C2_M1_Lab_4_Efficiency Suspected bug in the code

I have updated the notebook. get_data_loaders_with_validation function now correctly splits the dataset and applies the transformations accordingly.

For reference, here’s the update:

def get_data_loaders_with_validation(batch_size, val_fraction=0.1):
    """Creates and returns data loaders for training, validation, and testing.

    Args:
        batch_size: The number of samples per batch in each data loader.
        val_fraction: The fraction of the training data to use for validation.

    Returns:
        A tuple containing the training, validation, and test data loaders.
    """
    # Define the transformations for the training data, including augmentation.
    transform_train = transforms.Compose([
        transforms.RandomCrop(32, padding=4),
        transforms.RandomHorizontalFlip(),
        transforms.ToTensor(),
        transforms.Normalize((0.5, 0.5, 0.5), (0.5, 0.5, 0.5))
    ])

    # Define the transformations for the validation and test data (no augmentation).
    transform_test = transforms.Compose([
        transforms.ToTensor(),
        transforms.Normalize((0.5, 0.5, 0.5), (0.5, 0.5, 0.5))
    ])

    # Load the full CIFAR-10 training dataset with the TRAIN transform.
    full_trainset = datasets.CIFAR10(root='./cifar10', train=True, download=True, transform=transform_train)
    
    # Load the full CIFAR-10 training dataset again with the TEST transform (for validation).
    # You need a separate object so the validation data doesn't get augmented.
    full_valset = datasets.CIFAR10(root='./cifar10', train=True, download=True, transform=transform_test)

    # Calculate the number of samples for the training and validation sets.
    total_train = len(full_trainset)
    val_size = int(val_fraction * total_train)
    train_size = total_train - val_size

    # Perform the split to generate random indices. 
    # You use full_trainset to generate the split, but you will apply indices to the correct backends below.
    train_subset_temp, val_subset_temp = random_split(full_trainset, [train_size, val_size])

    # Create the final train_set and val_set using the specific parent datasets and the generated indices.
    # This ensures train_set uses 'full_trainset' (augmented) and val_set uses 'full_valset' (not augmented).
    train_set = Subset(full_trainset, train_subset_temp.indices)
    val_set = Subset(full_valset, val_subset_temp.indices)

    # Load the CIFAR-10 test dataset.
    test_set = datasets.CIFAR10(root='./cifar10', train=False, download=True, transform=transform_test)

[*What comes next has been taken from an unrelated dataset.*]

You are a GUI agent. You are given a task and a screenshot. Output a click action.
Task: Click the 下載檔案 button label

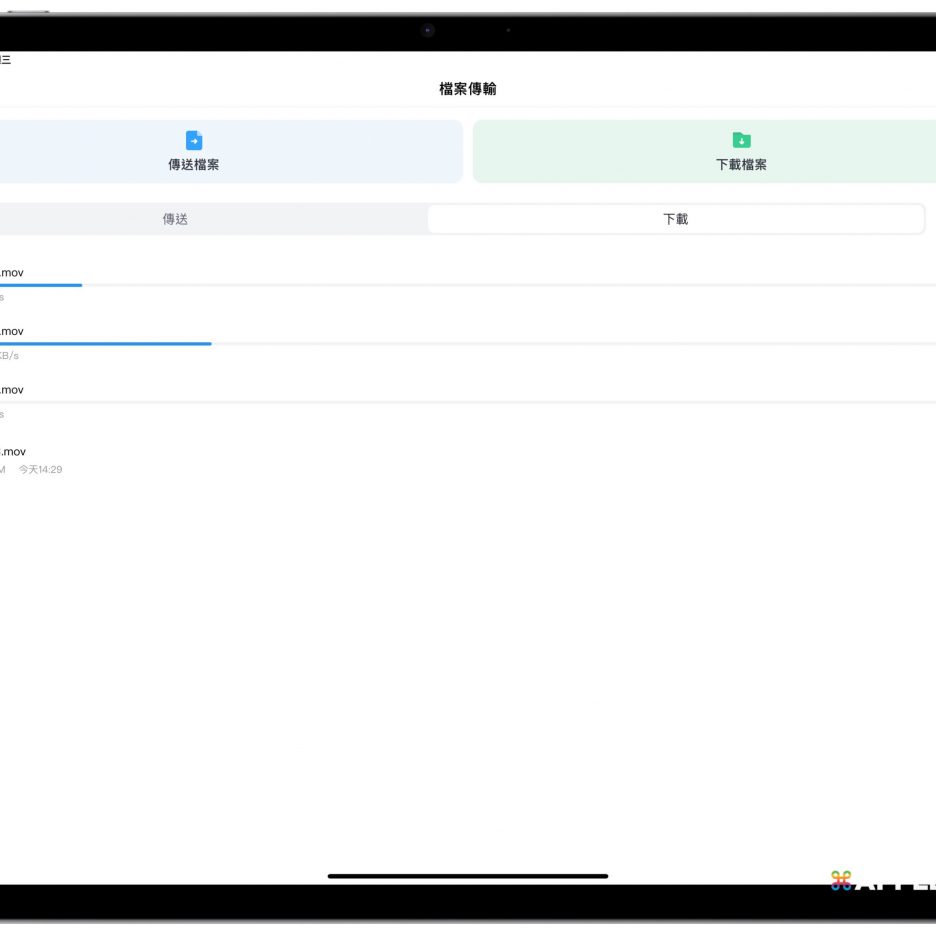tap(741, 165)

    # Create DataLoader instances for each dataset split.
    train_loader = DataLoader(train_set, batch_size=batch_size, shuffle=True, num_workers=2)
    val_loader = DataLoader(val_set, batch_size=batch_size, shuffle=False, num_workers=2)
    test_loader = DataLoader(test_set, batch_size=batch_size, shuffle=False, num_workers=2)

    # Return the created data loaders.
    return train_loader, val_loader, test_loader
2 Likes

Thank you very much, Muhammad!

And since I have drawn your attention to this course, I would like to mention two more very minor glitches of the second module which are not worth creating a new topic for. I think one of them is easy to fix while another one is not so much.

The first (easy) one: One slide of the first video of the module has broken numeration (please, see the attached screenshot):

The second one: One slide of the second video of the module contains not quite correct info – PIL format is (W,H) (i.e. (width, height)) while (H,W,C) (i.e. (height, width, channels)) is a format of NumPy’s representation of images (please, see the attached screenshot).

Thank you again for your help with both my requests for this course. I appreciate it.

Thanks @DAResaid, I have reported these to the team.

1 Like

Hi Tom,

Is it possible to remove the “Unlisted“ status from this topic, since I have eliminated the cause that triggered it?

Thank you!

Yes, done.

1 Like